Augusto Diniz | Música brasileira
Jornalista há 25 anos, Augusto Diniz foi produtor musical e escreve sobre música desde 2014.
Augusto Diniz | Música brasileira
A ‘sofrência’ de Marília Mendonça valorizou o sertanejo
A morte trágica da cantora cria um vazio no gênero que com ela parecia retomar o seu começo nos anos 1970 e 80


A morte, nesta sexta-feira 5, da cantora Marília Mendonça, aos 26 anos, em um acidente trágico de avião, cria um vazio difícil de ser ocupado no sertanejo. O que ela cantava fazia lembrar a música romântica que tinha o nome de brega dos anos 1970 e 80 e depois desaguou no sertanejo com várias duplas, a começar por Chitãozinho e Xororó.
Naquela época, músicas sobre traições, amores perdidos e relações fracassadas ganharam os palcos na voz de Odair José, Waldick Soriano, Paulo Sérgio.

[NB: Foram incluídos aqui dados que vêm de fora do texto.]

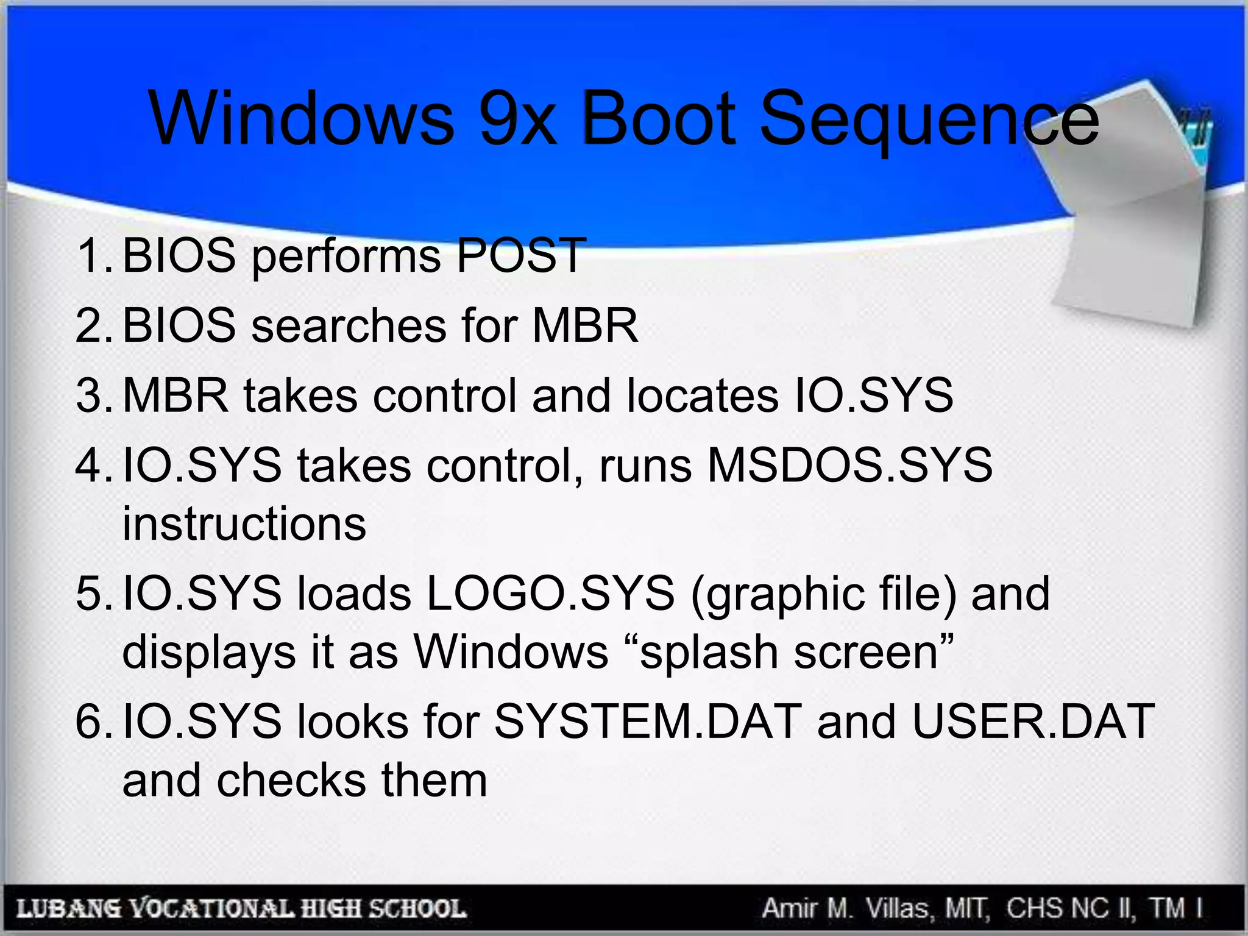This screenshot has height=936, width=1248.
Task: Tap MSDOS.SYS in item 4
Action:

As canções pareciam nascidas em mesa de bar entre um gole e outro. Letras e melodias simplórias conquistaram mentes de gente menos abastada pelo Brasil afora.
O sertanejo tomou forma, bebeu dessa fonte romântica, mas incorporou nos anos 2000 um pop mal ajambrado com letras repletas de clichês e construídas às pressas, substituindo o sentimento intenso e profundo pelo namorico regado a bebedeira.
Marília Mendonça, em meio à profusão de poucas ideias de composições, parecia um oásis nesse campo. Resgatou o romântico intenso e os pecados de se apaixonar. E era uma voz feminina, diferente do passado que deu origem ao sertanejo marcado apenas pela presença de homens.
Para um ambiente sertanejo altamente machista, cantar como ela fez, sobre infidelidades, por si só já lhe dava um status diferenciado no gênero. De voz grave, conseguia entoar um espírito ainda maior de “empoderamento” feminino, para usar um termo da moda.
Esse novo rumo que tentou dar ao sertanejo, com um pouco mais de densidade e de resgate ao que era feito no seu início, justifica o fato de ter sido uma das artistas mais ouvidas nas plataformas de música. Recebeu de braços abertos os ouvintes do sertanejo já enfastiados com tanta bebedeira sem nenhum sentido.
Marília Mendonça valorizou o desgastado sertanejo. Virou a Rainha da Sofrência porque os reis são dos anos 1970. A proximidade maior com o cotidiano da dor amorosa na sua música de maneira mais veemente, abundante e genuína lhe colocou em outro patamar num gênero que agora volta ao escombro.